Троцкий услышал о побоище по своем возвращении в Женеву из одной, из многочисленных поездок. Выслушав рассказ Мартова о демонстрации к Зимнему дворцу, «он побледнел, почувствовал головокружение, чуть не потерял сознание». Эмоциональное возбуждение, хотя и обычное для Троцкого, на сей раз имело вполне объективную причину. Весть о Кровавом воскресенье пришла буквально по пятам нескольких оптимистических предсказаний, сделанных им на основании хода русско-японской войны. В ноябре и декабре 1904 года Троцкий опубликовал статьи, в которых критиковал чересчур «снисходительное» отношение меньшевиков к русским либералам; в этих статьях содержались страстные предсказания приближающегося переворота в России. Большинство соратников считали надежды Троцкого сильно преувеличенными. Вот почему теперь, услышав от Мартова о Кровавом воскресенье. Троцкий так возбудился. То, что его соратникам казалось результатом эйфории, теперь подтверждалось жизнью. События разворачивались стремительно. Эмигранты завороженно следили, как история сливается с их собственными мечтами.
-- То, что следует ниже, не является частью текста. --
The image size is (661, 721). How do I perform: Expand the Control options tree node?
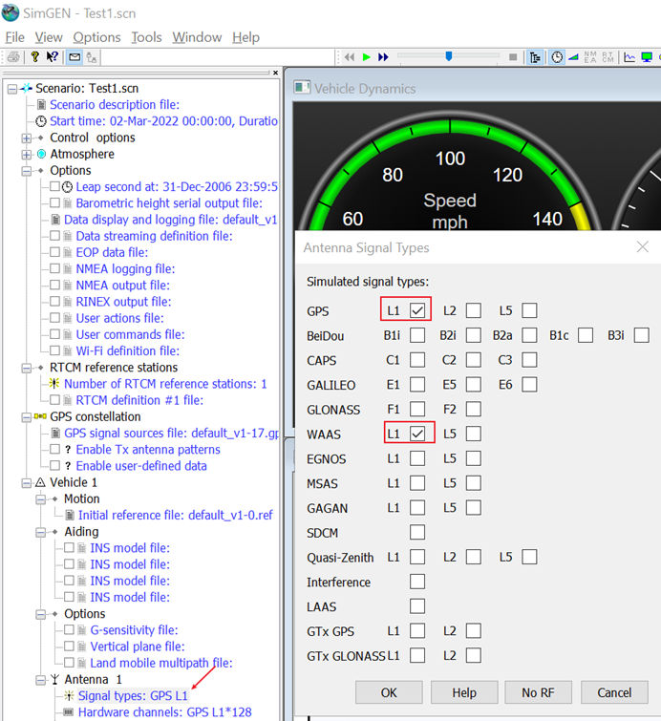26,138
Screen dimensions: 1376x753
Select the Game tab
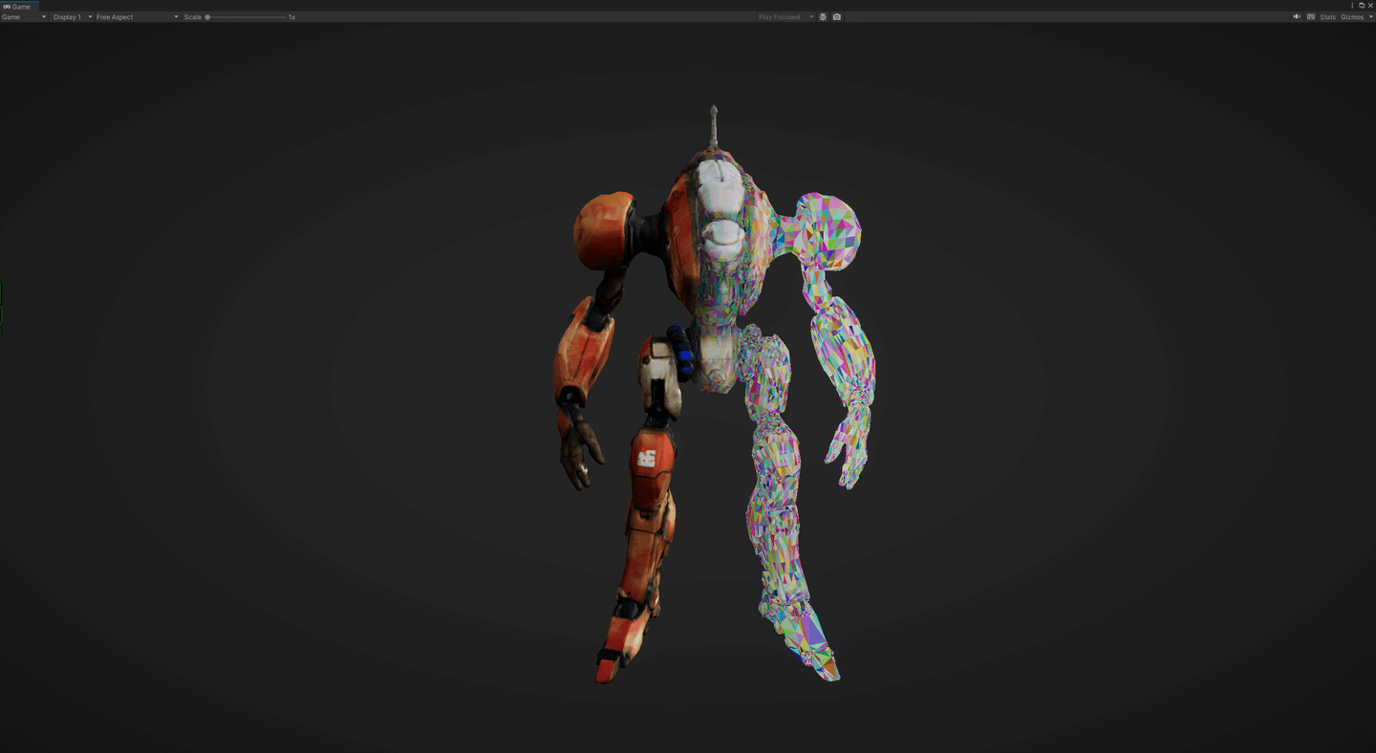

Троцкий решил броситься в неизвестное. У него не было никаких организационных связей и никакого плана. В самой попытке возвращения в Россию таился немалый риск. Его могли арестовать как беглого ссыльного. Его могли даже приговорить к каторжным работам.
Но в феврале 1905 года сомневаться было уже невозможно. «Я больше не мог оставаться за границей. С самого съезда я не имел никаких контактов с большевиками. Я порвал организационно с меньшевиками. Единственное, что мне оставалось, — действовать по собственному усмотрению». Этим словам суждено было, по существу, оставаться его девизом вплоть до 1917 года.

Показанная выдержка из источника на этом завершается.